Abstracting art: Interpreting art though fractal analysis
Art is subjective. No algorithmic index extracts the parameters for beauty. Yet, quantifiable clues to an artwork’s creation could help track style, technique, or artist evolution. The standard fractal analysis, which uncovers how a pattern propagates at smaller and smaller scales, is a popular measure but is often misleadingly simplistic and unreliable.
McDonough and Herczyński modified this technique to produce a unique and highly sensitive function, called a fractal contour.
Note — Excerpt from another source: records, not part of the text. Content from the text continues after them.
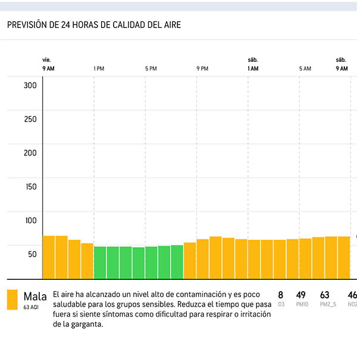Select the green bar at 5 PM
Viewport: 357px width, 337px height.
tap(151, 263)
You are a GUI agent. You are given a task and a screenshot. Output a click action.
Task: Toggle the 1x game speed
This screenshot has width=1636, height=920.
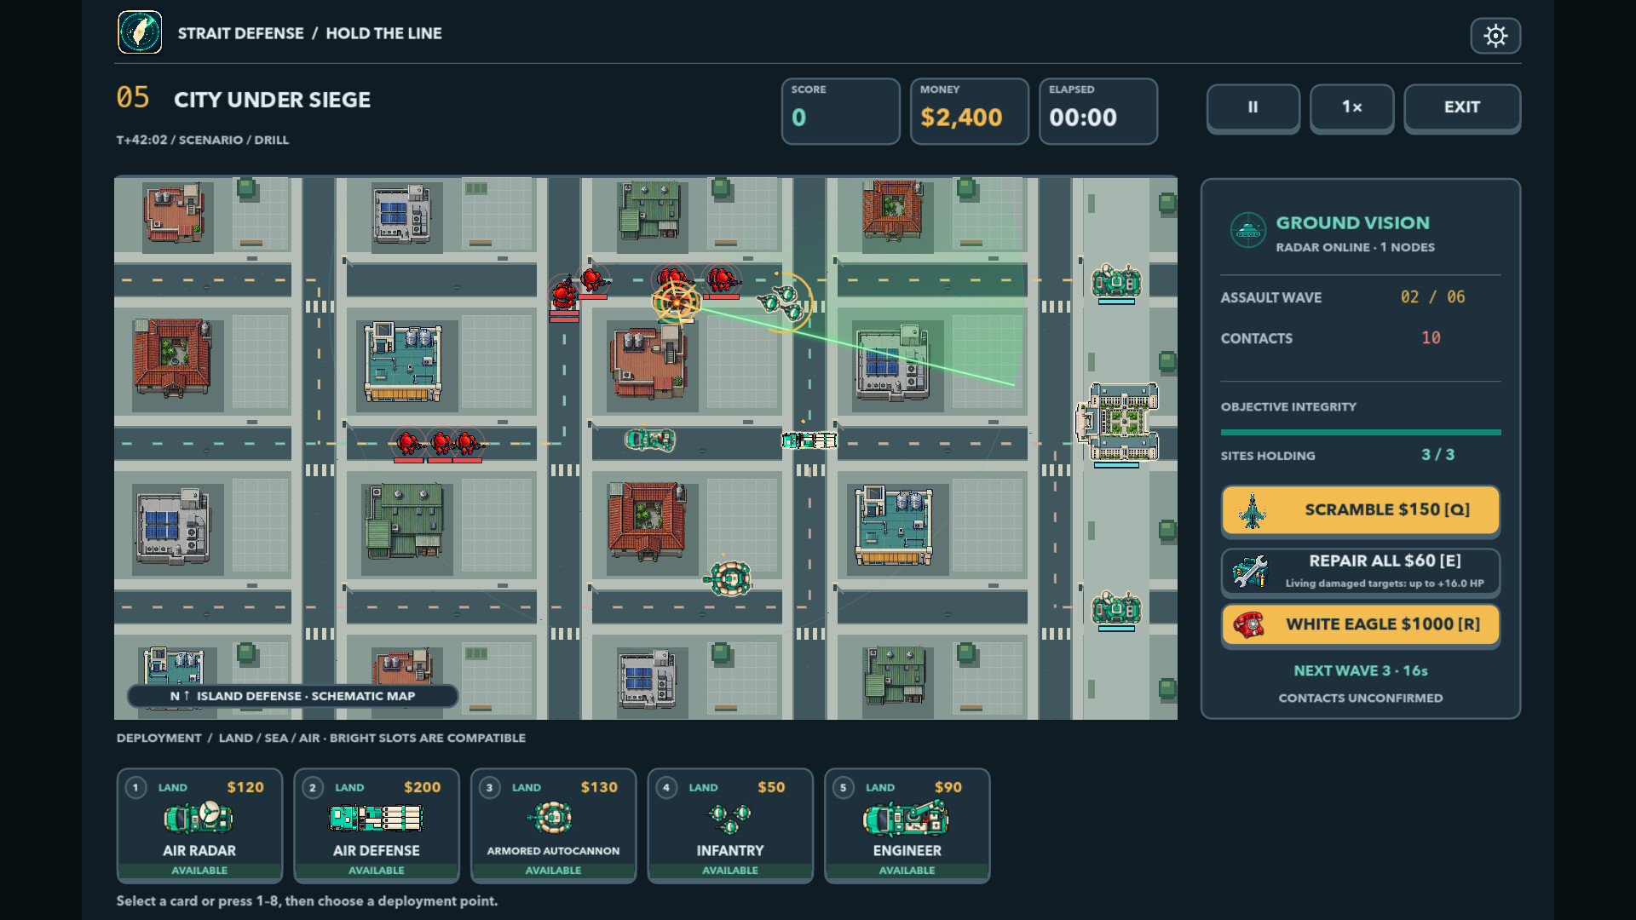tap(1351, 107)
“The idea that art can have fractal properties has been around for decades,” said author Andrzej Herczyński. “However, many researchers report a single fractal dimension for a painting. Imagine a Jackson Pollock painting several meters long and a few meters high with intricate, multilayered, and varying patterns. Assigning just one index reduces all this complexity to a single number.”
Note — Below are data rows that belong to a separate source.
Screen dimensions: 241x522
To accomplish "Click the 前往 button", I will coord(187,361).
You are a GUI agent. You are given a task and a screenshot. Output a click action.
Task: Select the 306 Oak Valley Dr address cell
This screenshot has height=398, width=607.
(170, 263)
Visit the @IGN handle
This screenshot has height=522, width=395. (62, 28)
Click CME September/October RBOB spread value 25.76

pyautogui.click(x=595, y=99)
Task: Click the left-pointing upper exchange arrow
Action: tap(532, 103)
In addition, the values of the fractal dimension are often inconsistent because the grid used in this analysis is arbitrary. To remedy this, the team averaged the values returned for every possible grid position at each scale and carefully considered the effects of the boundaries of the artwork.
After running their code, the team analyzed the resulting scaling plot to obtain a function – the fractal contour. They tested this approach on works by Jackson Pollock, Piet Mondrian, and Frank Stella to understand what the function reveals about abstract art.
“We are only beginning to understand all the information encoded in these contours,” said Herczyński. “The positions of the minima are related to how close the pattern’s elements are to each other, and denser patterns result in shallower contours, but much remains to be discovered. We will continue to explore this technique, and we invite others to as well.”